◆ GIVEN INFORMATION ◆
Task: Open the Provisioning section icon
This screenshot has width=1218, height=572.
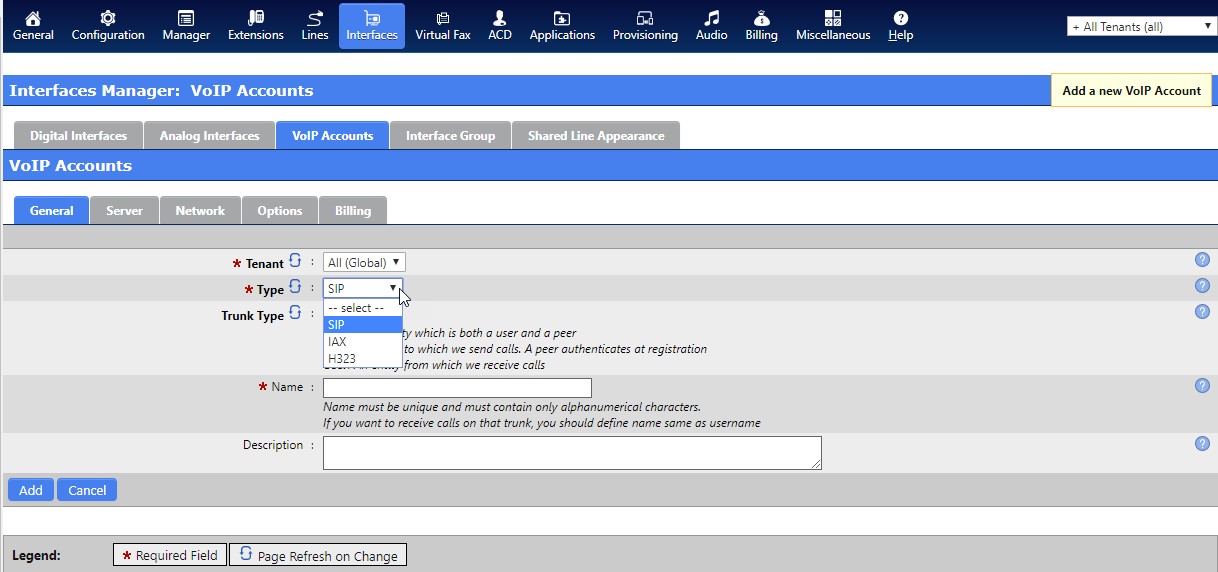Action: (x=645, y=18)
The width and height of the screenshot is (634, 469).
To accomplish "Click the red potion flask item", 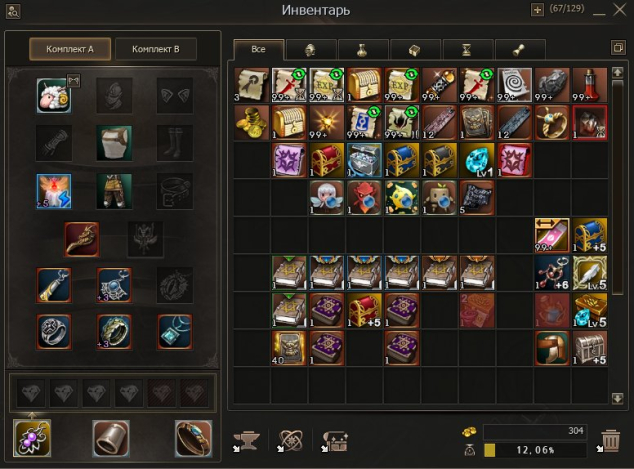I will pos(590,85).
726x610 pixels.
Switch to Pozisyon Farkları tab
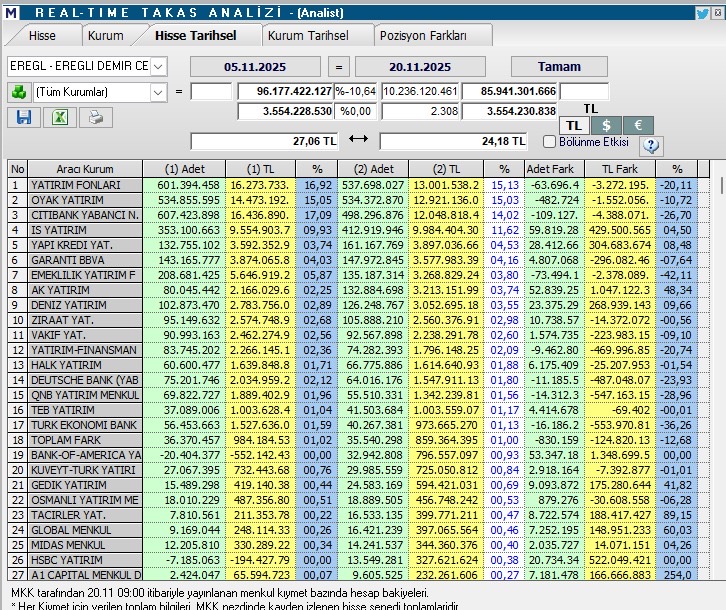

◆ SHORT TASK ◆
Gather every line of the data above that contains the string "height". Which lines are they? Case counts, so match only that exact capitalization.

◆ SOLUTION FOR THIS TASK ◆
This screenshot has width=1218, height=572.
The width and height of the screenshot is (634, 469).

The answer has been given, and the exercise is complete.